Gate-side books at T1 so you don’t read the safety card again
Feltrinelli sits airside in Bologna’s T1, after security and before most gates, so you pass it on the way to departures. It’s part of the well-known Italian bookstore chain, scaled down for airport traffic but still focused on books first, then magazines and a bit of stationery.
You’ll find Italian bestsellers up front and a smaller section of English and other language titles toward the middle racks. Expect airport pricing: paperbacks often around €12–€18 and glossy magazines a couple of euros higher than in town. Kids’ books and travel guides for Emilia‑Romagna and the rest of Italy take up a noticeable chunk of shelf space.
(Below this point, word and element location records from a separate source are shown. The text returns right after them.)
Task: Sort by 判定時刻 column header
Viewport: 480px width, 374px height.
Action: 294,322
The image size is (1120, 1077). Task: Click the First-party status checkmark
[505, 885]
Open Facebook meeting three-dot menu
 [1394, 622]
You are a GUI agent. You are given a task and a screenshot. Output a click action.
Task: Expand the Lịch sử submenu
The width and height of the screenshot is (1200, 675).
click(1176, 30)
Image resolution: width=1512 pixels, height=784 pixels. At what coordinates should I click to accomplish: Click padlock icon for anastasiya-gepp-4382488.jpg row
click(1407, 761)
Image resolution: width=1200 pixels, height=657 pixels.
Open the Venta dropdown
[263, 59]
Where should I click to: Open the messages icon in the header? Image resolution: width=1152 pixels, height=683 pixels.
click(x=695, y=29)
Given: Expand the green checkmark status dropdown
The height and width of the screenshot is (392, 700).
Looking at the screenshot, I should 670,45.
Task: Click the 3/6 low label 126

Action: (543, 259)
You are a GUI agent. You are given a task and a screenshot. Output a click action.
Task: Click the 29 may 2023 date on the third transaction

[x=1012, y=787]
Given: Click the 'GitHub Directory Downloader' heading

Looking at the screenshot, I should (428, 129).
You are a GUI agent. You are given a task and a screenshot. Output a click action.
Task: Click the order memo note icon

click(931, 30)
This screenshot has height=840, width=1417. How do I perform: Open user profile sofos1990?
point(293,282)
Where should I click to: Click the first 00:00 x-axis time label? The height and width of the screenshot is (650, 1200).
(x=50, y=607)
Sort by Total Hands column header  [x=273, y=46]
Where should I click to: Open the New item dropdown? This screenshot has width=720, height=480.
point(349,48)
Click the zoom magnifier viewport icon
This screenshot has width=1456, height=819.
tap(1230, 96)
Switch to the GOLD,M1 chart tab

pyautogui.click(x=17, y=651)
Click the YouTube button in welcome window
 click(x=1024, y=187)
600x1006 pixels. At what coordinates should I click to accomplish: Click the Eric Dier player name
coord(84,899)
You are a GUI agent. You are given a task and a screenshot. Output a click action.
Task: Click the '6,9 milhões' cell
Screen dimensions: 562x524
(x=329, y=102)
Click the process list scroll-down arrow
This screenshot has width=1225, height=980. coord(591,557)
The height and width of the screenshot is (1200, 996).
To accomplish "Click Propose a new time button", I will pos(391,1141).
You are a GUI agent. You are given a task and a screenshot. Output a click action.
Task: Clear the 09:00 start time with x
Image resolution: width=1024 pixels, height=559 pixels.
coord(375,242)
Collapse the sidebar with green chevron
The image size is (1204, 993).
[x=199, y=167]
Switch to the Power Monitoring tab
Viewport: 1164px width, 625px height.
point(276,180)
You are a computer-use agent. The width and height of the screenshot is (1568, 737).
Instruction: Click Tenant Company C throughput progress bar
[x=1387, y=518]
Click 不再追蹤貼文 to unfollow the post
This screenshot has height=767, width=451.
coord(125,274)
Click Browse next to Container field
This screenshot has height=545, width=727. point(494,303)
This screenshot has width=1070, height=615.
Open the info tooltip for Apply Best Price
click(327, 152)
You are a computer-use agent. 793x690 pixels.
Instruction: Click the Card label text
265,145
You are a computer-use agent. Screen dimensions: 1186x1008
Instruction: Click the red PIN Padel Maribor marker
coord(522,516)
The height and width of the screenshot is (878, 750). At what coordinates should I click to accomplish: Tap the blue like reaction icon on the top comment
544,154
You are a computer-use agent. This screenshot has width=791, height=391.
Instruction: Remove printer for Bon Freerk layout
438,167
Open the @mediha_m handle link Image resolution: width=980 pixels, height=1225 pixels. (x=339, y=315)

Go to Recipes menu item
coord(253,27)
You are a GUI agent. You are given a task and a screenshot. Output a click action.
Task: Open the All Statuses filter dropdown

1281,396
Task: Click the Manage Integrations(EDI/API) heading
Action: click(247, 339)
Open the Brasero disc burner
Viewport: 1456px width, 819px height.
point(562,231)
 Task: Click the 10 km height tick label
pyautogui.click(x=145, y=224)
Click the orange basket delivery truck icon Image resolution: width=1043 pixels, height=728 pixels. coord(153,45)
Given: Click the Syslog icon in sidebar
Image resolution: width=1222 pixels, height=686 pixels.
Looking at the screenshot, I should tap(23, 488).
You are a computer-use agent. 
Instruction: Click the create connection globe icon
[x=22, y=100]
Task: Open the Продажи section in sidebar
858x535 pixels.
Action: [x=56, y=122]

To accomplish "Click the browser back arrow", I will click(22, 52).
The non-book side runs to notebooks, pens, basic travel accessories, and a few last‑minute gifts. Think Moleskine-style journals, simple tech bits like charging cables, and branded souvenirs that actually say “Bologna” instead of just “Italia.” If you need something to keep a child occupied on a 2‑hour leg to Rome or a 9‑hour hop to the US, this is where you solve it.
Hours track flight banks, typically opening early morning with the first departures and staying open into the late evening wave; figure roughly 06:00 to 21:00, though late-night off‑season flights may find it shut. Don’t bank on grabbing reading material after boarding starts at a distant gate.
Tip: Stop here right after security rather than waiting; some Schengen gates at BLQ are a 5–10 minute walk with no other real bookstore options en route.